Benefit fraud is to be the target of the government's latest ad campaign with posters to be extended across almost 50 towns and cities.
The Department for Work and Pensions (DWP) wants claimants who have a change of circumstances to report it, so they don't fall foul of the rules.
Over the course of the six-week campaign people will be asked to report those they suspect of fraud to the DWP's own hotline . Last year, the government's benefits fraud hotline averaged over 600 calls a day.
Ministers also announced a new tool to crack down on false claims, with the ability to cross-check benefits claims against Real Time Information (RTI) on earnings and pension income from HMRC.
Some of the posters ask, "Partner moved in?" and "Claiming benefits?" and then demand "tell us or risk a penalty".
Work and Pensions Minister Mark Harper said:
We are giving benefits claimants every opportunity to tell us if their circumstances have changed as the majority do.
But those who cheat the system need to know we will use everything in our power to stop them stealing money from hardworking taxpayers, and that they could land themselves in jail when they're caught.
Benefits fraud is estimated to cost the taxpayer over £1bn a year.

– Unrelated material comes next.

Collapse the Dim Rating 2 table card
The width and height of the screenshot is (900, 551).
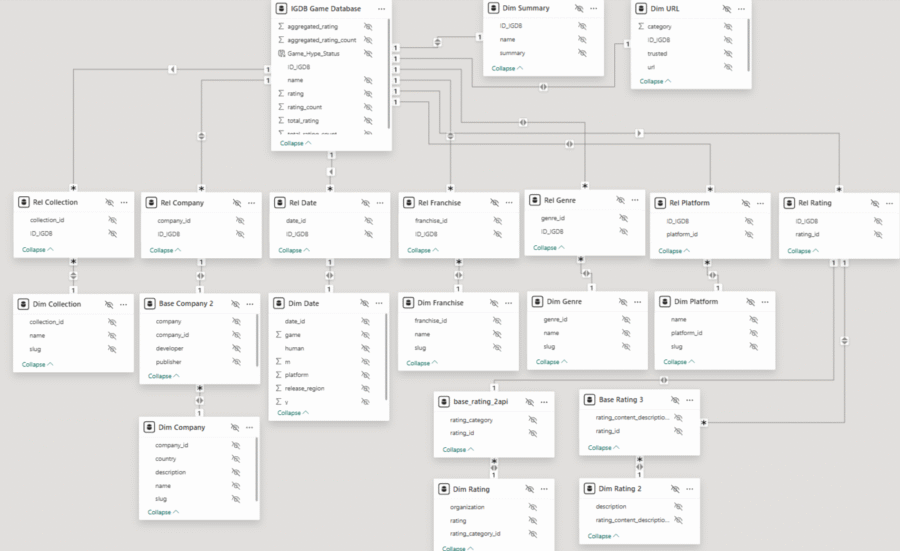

The National Audit Office found housing benefit overpayments, due to fraud and error, had risen from £980m to almost £1.4bn between 2010/11 and 2013/14.
The new initiative may prove popular with a public increasingly sceptical of welfare but it also runs the risk mirroring the disastrous “go home or face arrest” vans which were intended to get illegal immigrants to return to their country of origin.
A Home Office report evaluating the scheme found 1,034 of the 1,561 text messages received in response to the ad's invitation to text for free advice and help with travel documents were fake.